(Source)

— start —

EU flags fly outside the EU Commission headquarters in Brussels on May 5, 2021.
Photo: Reuters

EU flags fly outside the EU Commission headquarters in Brussels on May 5, 2021. Photo: Reuters

2024/02/09 03:00

‘MOSTLY NON-ILLEGAL’: The nation was listed in the report as a recipient of patterns of behavior that could impact values, procedures or political processes

/ Staff Writer, with CNA

The EU has released its second Report on Foreign Information Manipulation and Interference (FIMI) Threats late last month, which stated that Ukraine was the most targeted country, but also found the Asia Pacific, including Taiwan, to be under similar attacks.

The EU’s European External Action Service (EEAS) published the report on Jan. 23, based on 750 investigated FIMI incidents between Dec. 1, 2022 and Nov. 30 last year.

FIMI “describes a mostly non-illegal pattern of behavior that threatens or has the potential to negatively impact values, procedures and political processes. Such activity is manipulative in character, conducted in an intentional and coordinated manner, by state or non-state actors, including their proxies inside and outside of their own territory,” the report said.

In the Asia-Pacific, a map in the report shows that Japan, Taiwan, Indonesia and Australia were also targeted.

In response to media queries about the attacks in the Asia-Pacific region, on which the report did not elaborate, the EEAS said a total of 12 cases targeting the region were recorded during the period covered, but also stressed that the EEAS’s “mandate and priorities are primarily focused on attacks against the EU coming from Russia.”

The EEAS listed several cases targeting Taiwan in the email.

One was a 300-page Chinese-language e-book slandering President Tsai Ing-wen (蔡英文) and the Democratic Progressive Party, promoted via social media platform X, Web sites and press release distribution services in the weeks leading up to the presidential and legislative elections on Jan. 13.

— end —

(Supplied information)

— start —

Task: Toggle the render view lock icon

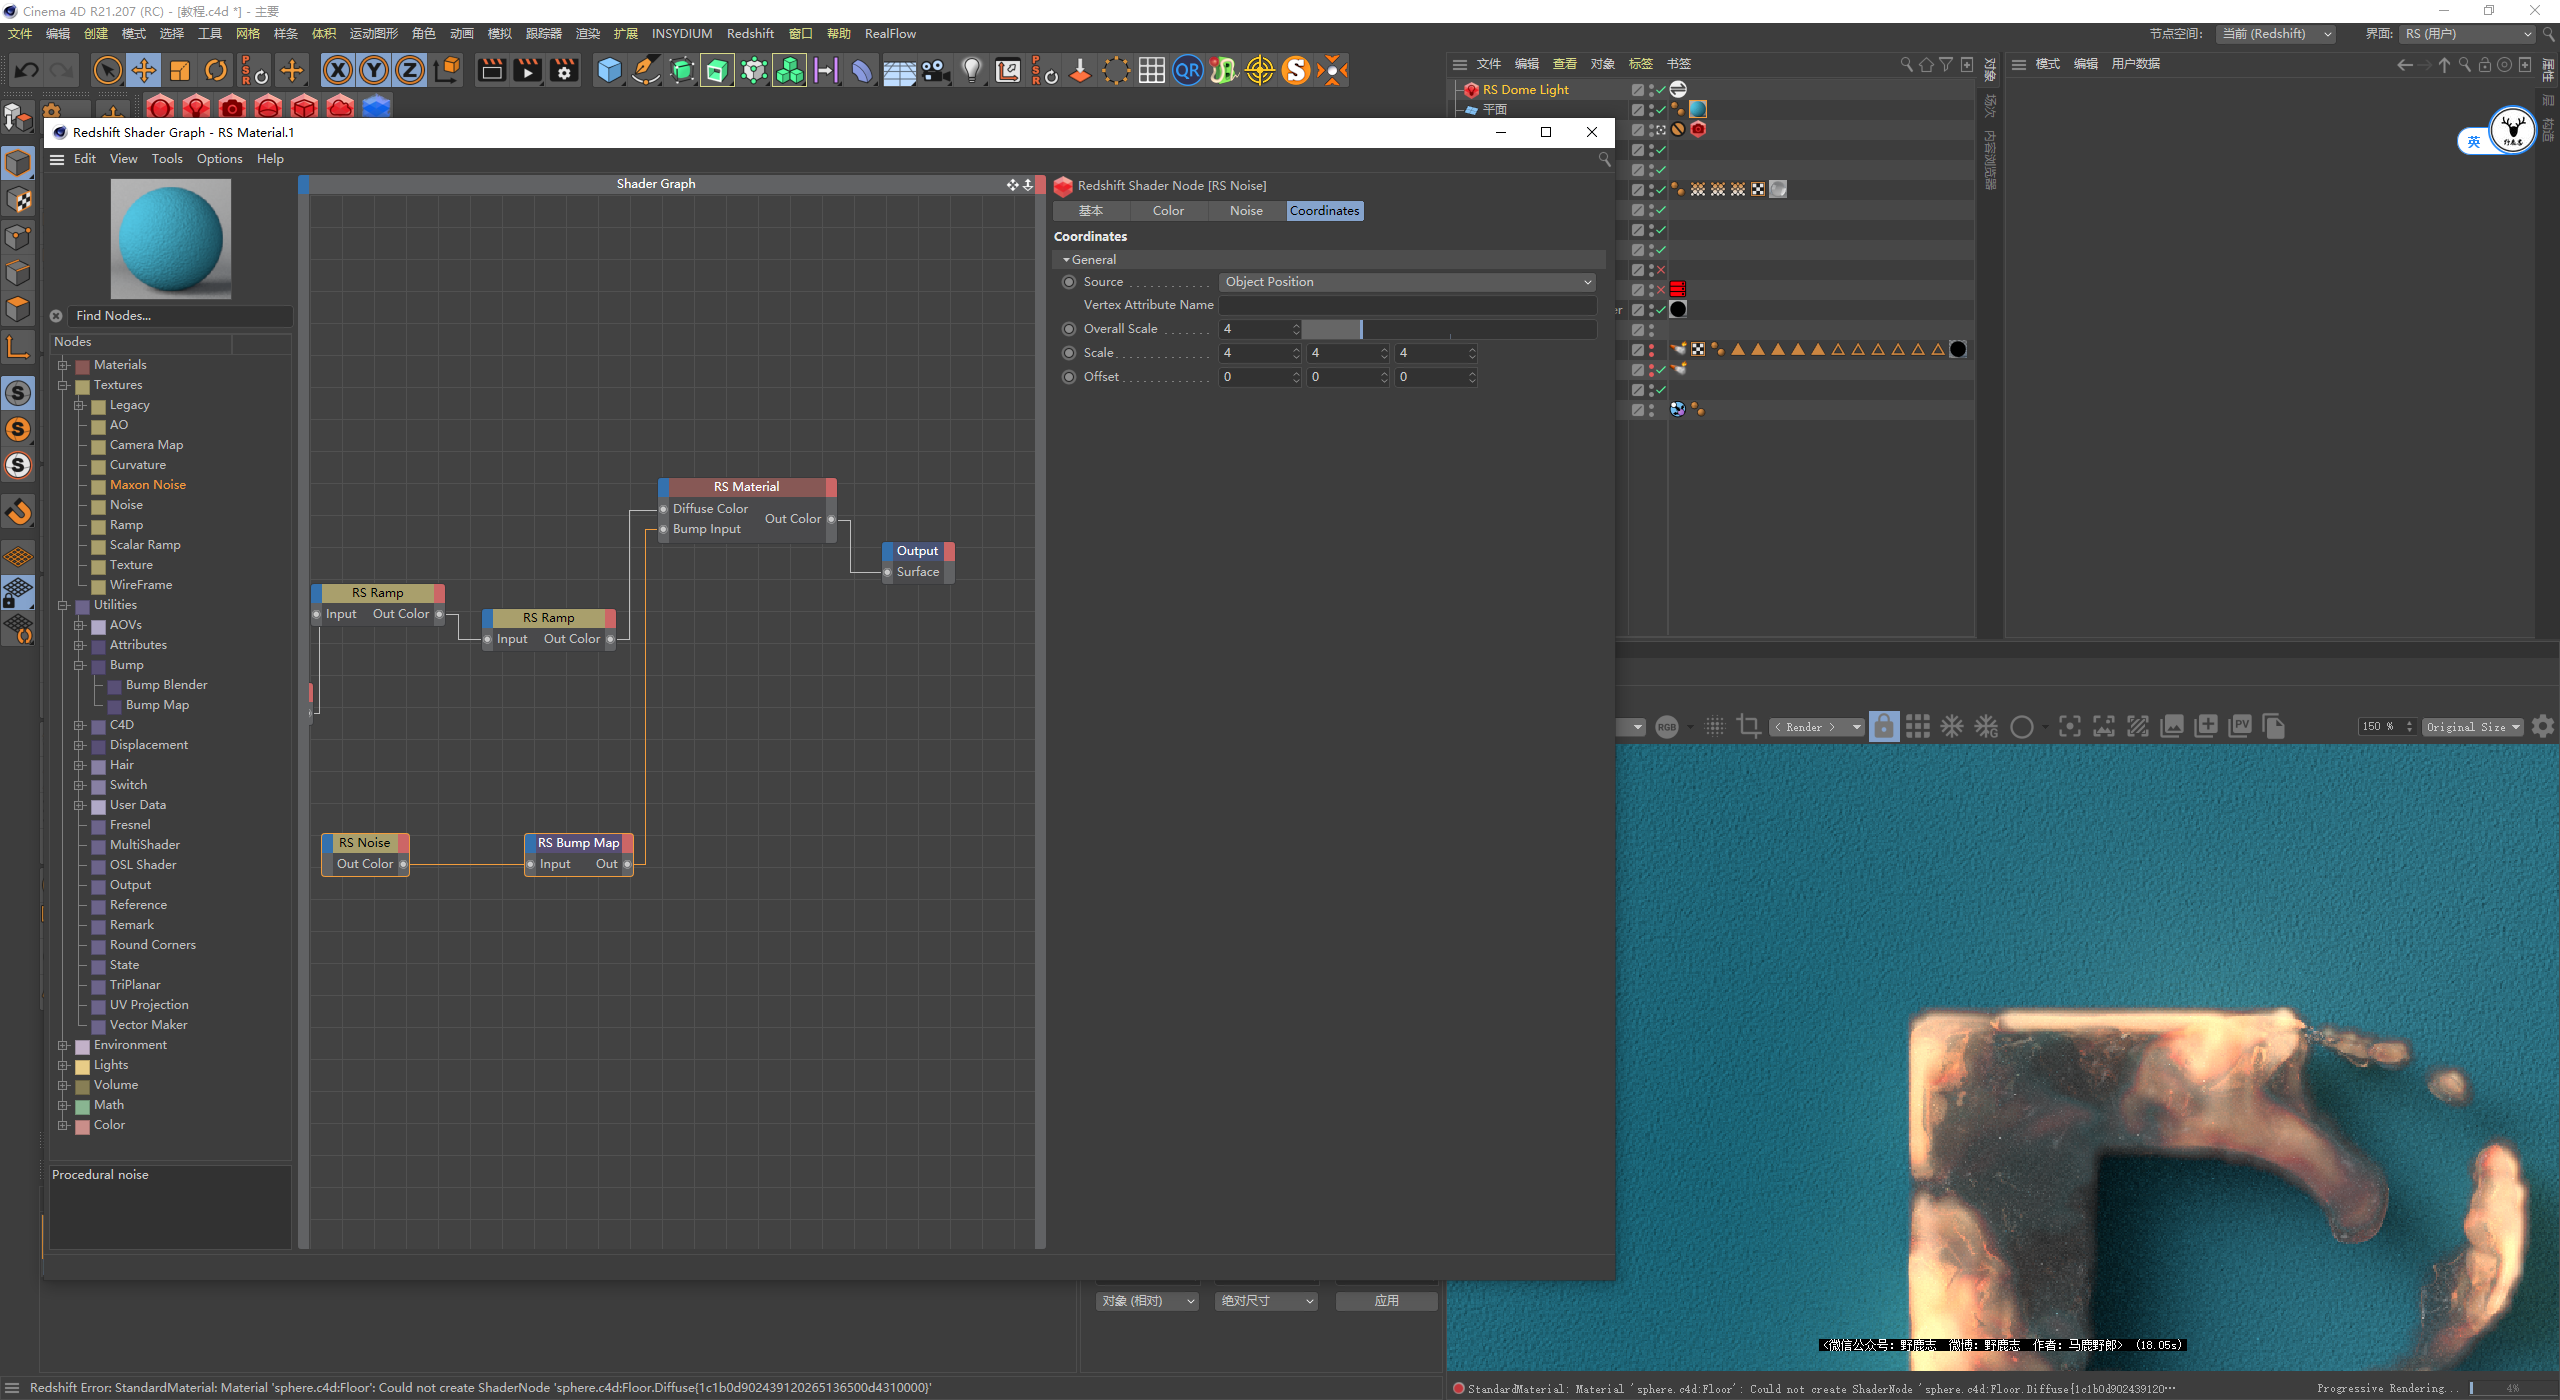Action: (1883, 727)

— end —
— start —

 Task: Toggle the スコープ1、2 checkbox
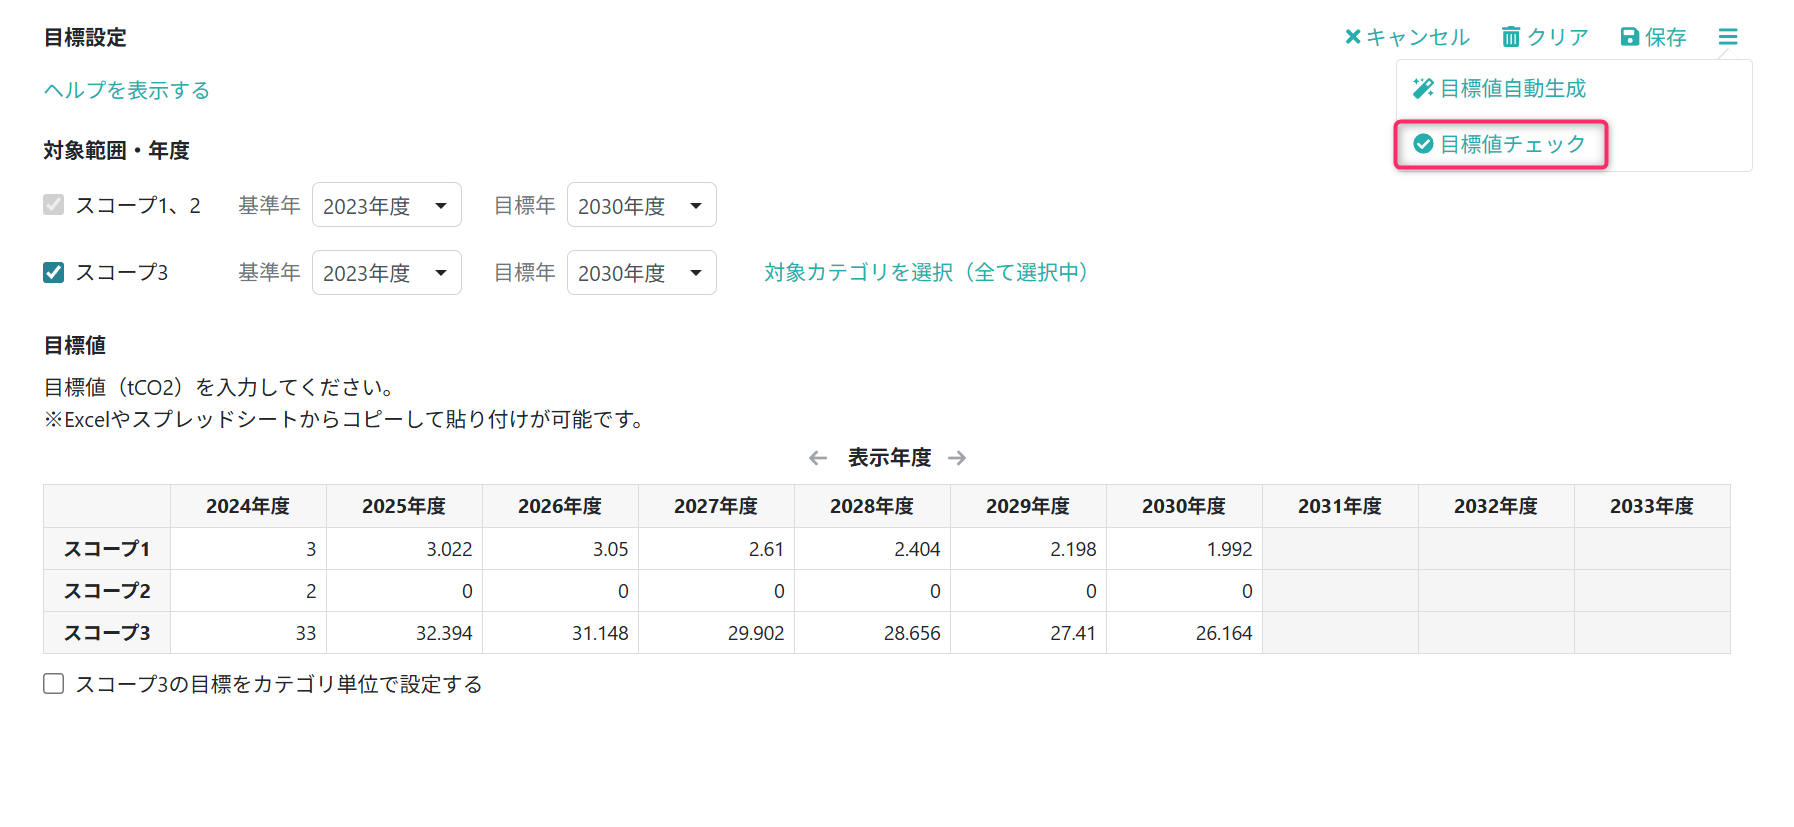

— end —

(What you will do)
Write the next few paragraphs of the article on the EU report about foreign information manipulation, beginning right after its last sentence. The listing above plays no part in what comes next.

(Reply)
Another was an article denigrating Taiwan-US relations posted by the Chinese state-controlled Global Times and “laundered by Chinese FIMI infosphere Facebook pages,” the EEAS said. The article alleged that the US was using Taiwan to weaken China and that 30 political groups — mostly unspecified except for the pro-China Labor Party and Labor Rights Association — in Taiwan protested against Tsai’s US visit.

There was also the case of Chinese state-affiliated media outlets China Daily and CGTN, within an hour of each other on Aug. 12, publishing articles depicting China’s view on the history of Taiwan and the alleged legal grounds for China’s claim on Taiwan, the EEAS said.

Meanwhile, the report stated that “AI usage in FIMI is minimal,” a finding that is at odds with what Taiwan AI Lab has found in its research on Taiwan’s presidential and legislative elections, which indicated generative artificial-intelligence (AI) has been widely used.

The EEAS responded to media question about the gap, saying they found most attacks in the 750 cases identified in the report were still conducted with low-cost, traditional manipulation techniques, but that the team is “well aware of the wide use of AI content during the latest Taiwanese elections and ... can expect similar AI-charged FIMI this year.”

The FIMI attack targets are global, EEAS said.

Ukraine was the most targeted country, with 160 cases recorded, while the US was targeted in 58 cases, followed by Poland with 33, Germany with 31 and France with 25, it said.